The main flaws were twofold. Firstly, a rather mechanical plot relying too much on Arthur Nubble ( Kenny Ireland ) , Fred's entrepreneurial old schoolfriend periodically popping up with a revelation to move it forward. The great secret becomes obvious well before the final episode. The other was that Mortimer tried to cram in too much social commentary so that characters often became mouthpieces for his themes. I still cringe at the memory of Henry's scene with his daughter Francesca ( Leonie Mellinger ) where she goes into a rant about how unidealistic she is, concluding with "And I don't give a damn about great stinking whales !"
Threlfall had already caught the eye in Nicholas Nickleby and The Gathering Seed but it was Titmus that made his name as an actor, transforming from a gauche provincial nobody to a smooth-talking ,high-ranking politician with the aid of the Radio 3 cricket commentary. There was much interested speculation in the papers about who Titmus might be based on. Norman Tebbit was an obvious candidate but Peter Walker was also mentioned a lot. Mortimer was pretty fair to Titmus. He gets where he is by hard work and determination and though his marriage to volatile Charlie ( Zoe Wanamaker ) is politically advantageous , he does treat her with genuine care and affection. He is clearly morally superior to the local Tory old guard that despise him.

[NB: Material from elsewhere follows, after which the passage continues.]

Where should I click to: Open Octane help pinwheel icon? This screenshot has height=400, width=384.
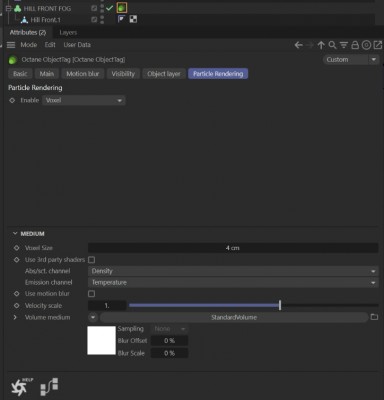[21, 387]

Mortimer went on to write a sequel, Titmus Regained , a less ambitious three parter in 1991 which I didn't see. Apart from Threlfall, I think only Paul Shelley returned from the original cast. It didn't have anything like the same impact. Rumpole of the Bailey finished on TV in the following year ( although he was resurrected on radio in the noughties ). Mortimer's star then dimmed, particularly after the death of Labour leader John Smith in 1994. His successor Tony Blair regarded the "Labour luvvies " in the entertainment industry as an electoral embarrassment and froze them out. Mortimer continued to write, mainly about Rumpole, until his death in 2009.